In Season Two of the podcast Crazy/Genius, we’re exploring five radical ideas to save the world. Solar geo-engineering has a rather unique combination of radicalness and world-saving potential. So, in our first episode, produced by Kasia Mychajlowycz and Patricia Yacob, we dive deep into its origins in volcanology and explain its clear benefits and myriad risks to humanity.

Today, the global political community is united, not in its ability to combat climate change, but rather in its incapacity to act in ways that will reverse it. In the words of my colleague Robinson Meyer, who appears in the episode: “This kind of failure, writ large, would devastate Earth in the century to come.”

Dimming the skies to save the world might sound like an absurdity, a slice of science fiction. But doing nothing sounds just as dystopian. Thus, solar geo-engineering is a question of proportional risk. In sports, it often behooves the underdog to use high-risk strategies when victory seems unlikely. It’s why desperate hockey teams are well advised to pull the goalie, and why trailing football teams stop punting to the opponent and “go for it” on fourth downs.

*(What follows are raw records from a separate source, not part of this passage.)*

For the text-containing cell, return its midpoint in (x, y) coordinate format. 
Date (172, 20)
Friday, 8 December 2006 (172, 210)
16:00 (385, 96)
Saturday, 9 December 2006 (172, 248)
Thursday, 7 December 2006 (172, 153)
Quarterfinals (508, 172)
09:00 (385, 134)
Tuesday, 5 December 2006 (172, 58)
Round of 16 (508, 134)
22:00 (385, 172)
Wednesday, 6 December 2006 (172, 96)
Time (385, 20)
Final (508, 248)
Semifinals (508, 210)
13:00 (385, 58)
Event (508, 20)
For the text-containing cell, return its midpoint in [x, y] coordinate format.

Nobody knows for sure how much time humanity has until global warming makes the planet unlivable for large numbers of people. What’s clearer is that such a moment in history is not only thinkable but also, without dramatic technological or political changes, approaching. The scientists I spoke to aren’t frantically yelling, “Pull the goalie!” They’re saying something more like this: It’s getting late in the game, and if we must do the unthinkable, let’s understand the risks—lest we fail to act before all is lost.